I had to sell my vinyl collection some time ago, I’ve finally surrendered to the inevitable and disposed of thirty years worth of cassettes and I have already showcased a fair number of my CD collection in the original Melodic Randomiser posts, so it’s time for another medium to take over.

As I have thousands of songs stored on the memory cards and internal drives of several mobile devices, it seemed the obvious next step to start making some blind playlists from these and see what I came up with.

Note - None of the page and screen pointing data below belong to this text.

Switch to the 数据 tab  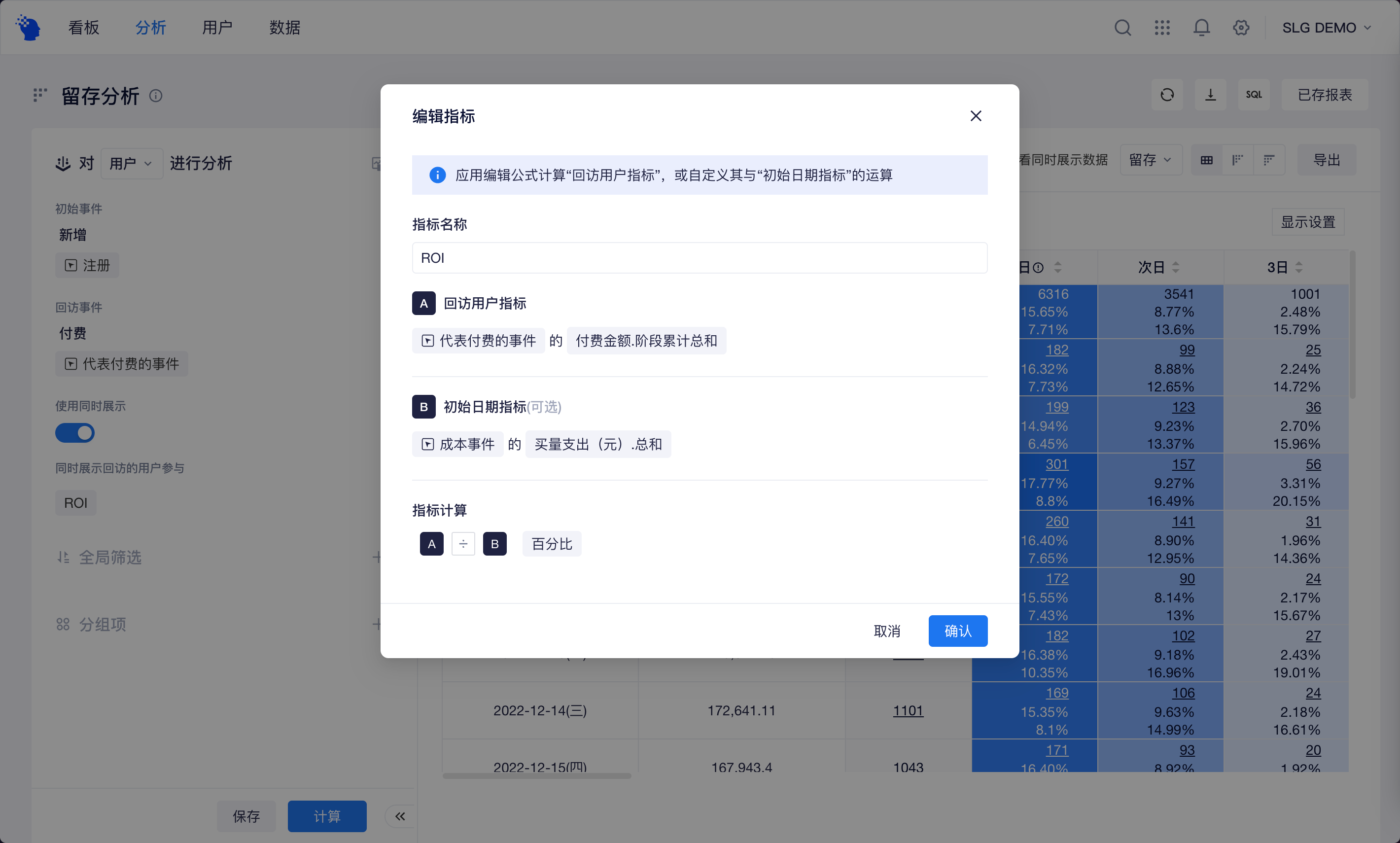[x=284, y=27]
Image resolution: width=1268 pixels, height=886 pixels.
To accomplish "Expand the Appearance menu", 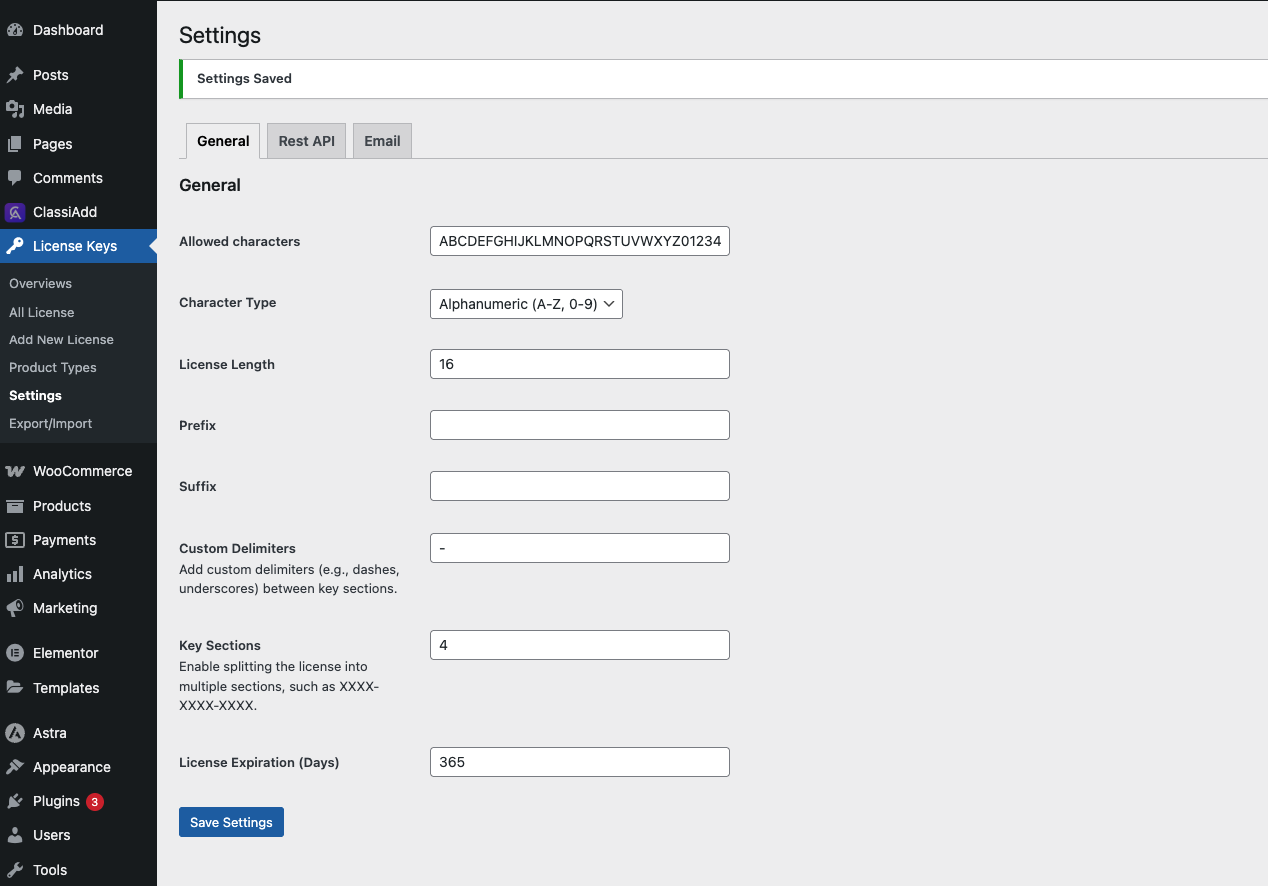I will 70,766.
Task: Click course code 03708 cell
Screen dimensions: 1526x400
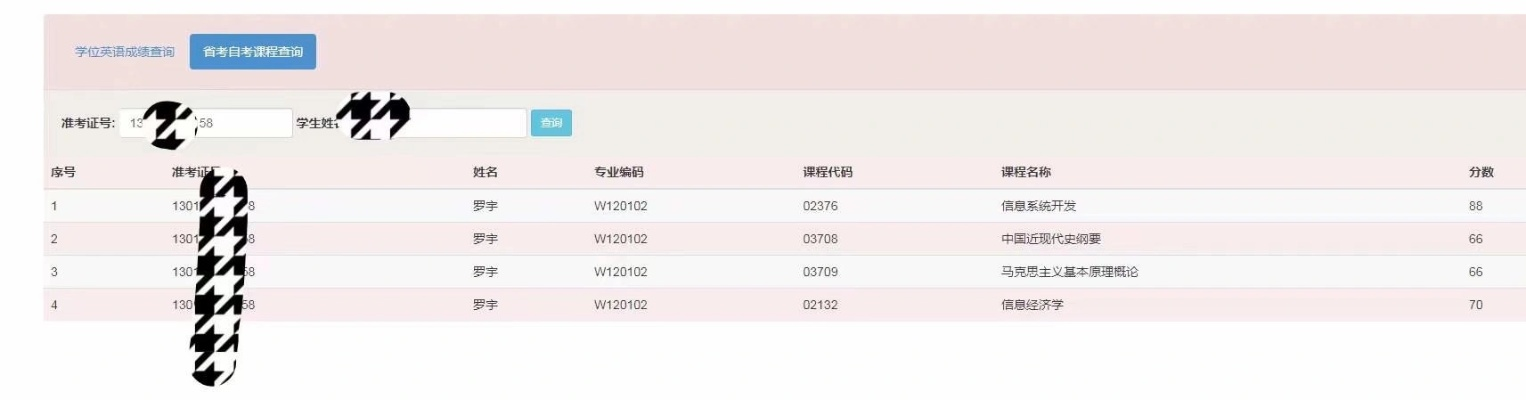Action: click(820, 239)
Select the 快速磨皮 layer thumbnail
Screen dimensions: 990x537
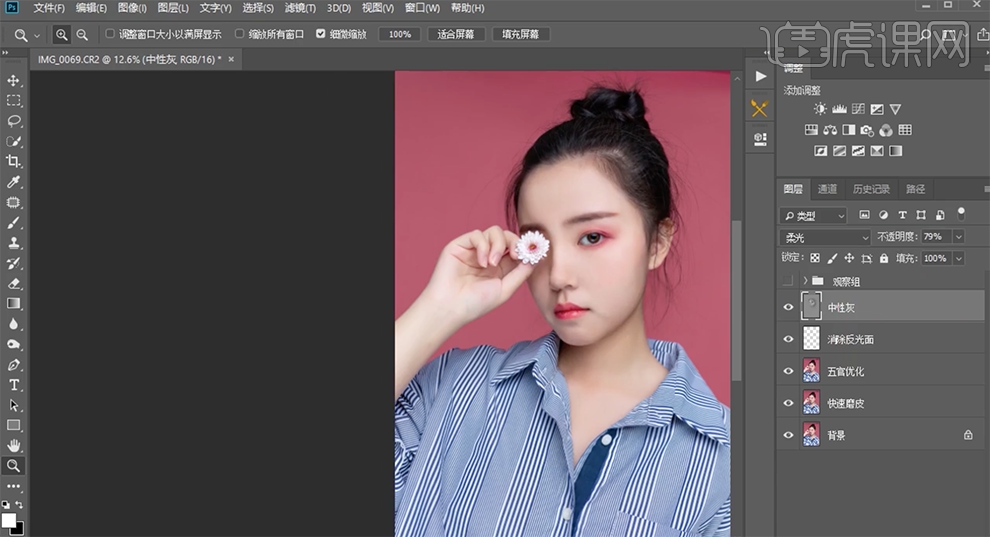click(812, 403)
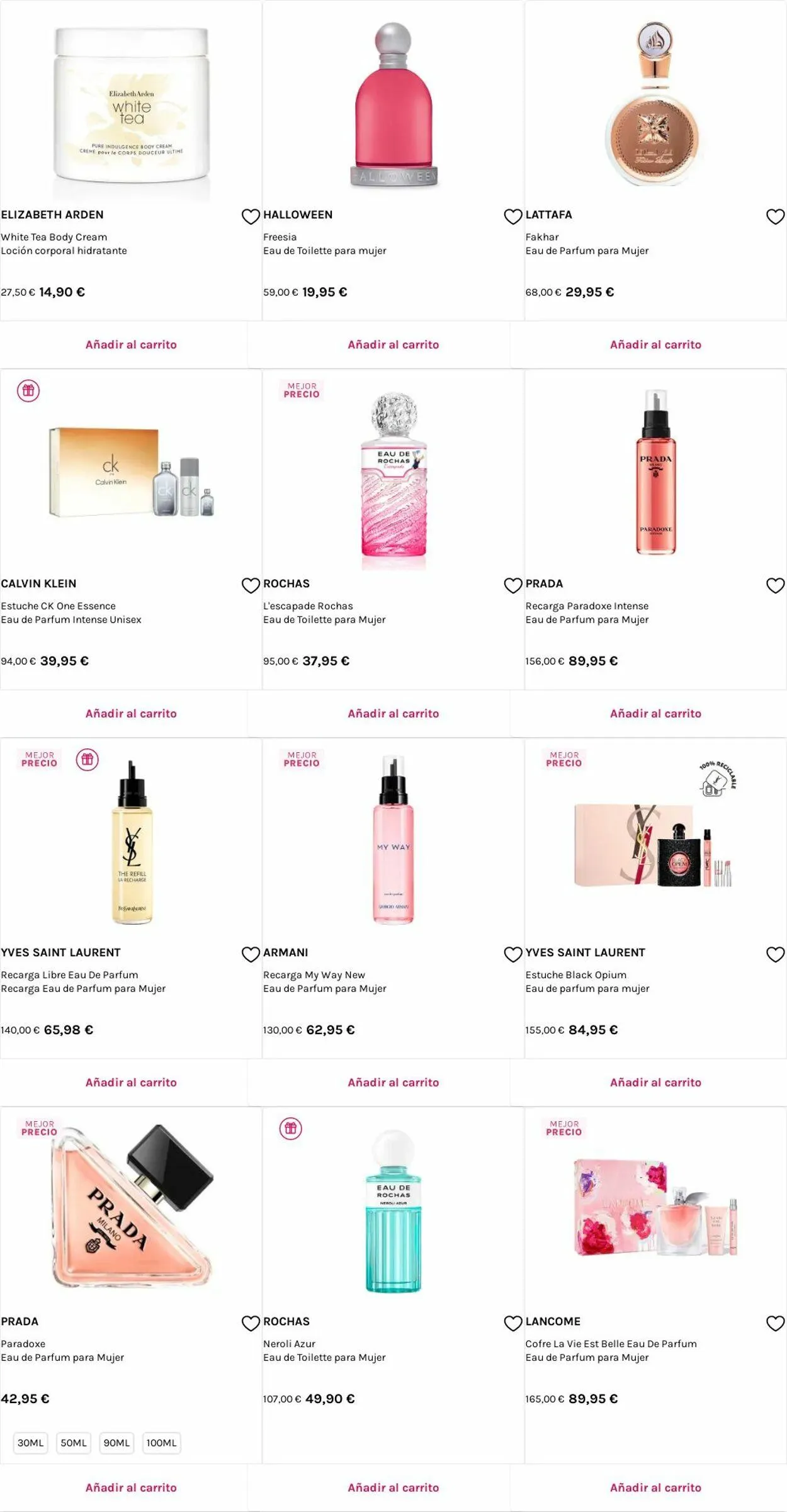Click the gift icon on YSL Libre refill

pyautogui.click(x=88, y=760)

So I hereby inaugurate the first in an occasional series of posts; Melodic Randomiser mp3, in which I shall scroll through the songs on my music player with my eyes closed, jab my finger on the screen to pick the first song and use that as a starting point, from where I shall shuffle twice more to pick the others.

This is what applying that technique gave me today, I hope you find something to tickle your musical tastebuds.

First up, James Yuill, a modern folk troubadour with a chilled electronica twist. Here is The Rush, from his These Spirits album…

…which we follow with some classic David Bowie and Time, from the era-defining Aladdin Sane

…and to complete this initial installment, we have one of the greatest English pop acts of recent(ish) times; The Smiths and the original single version of William It Was Really Nothing, taken from 1984’s utterly faultless Hatful Of Hollow album.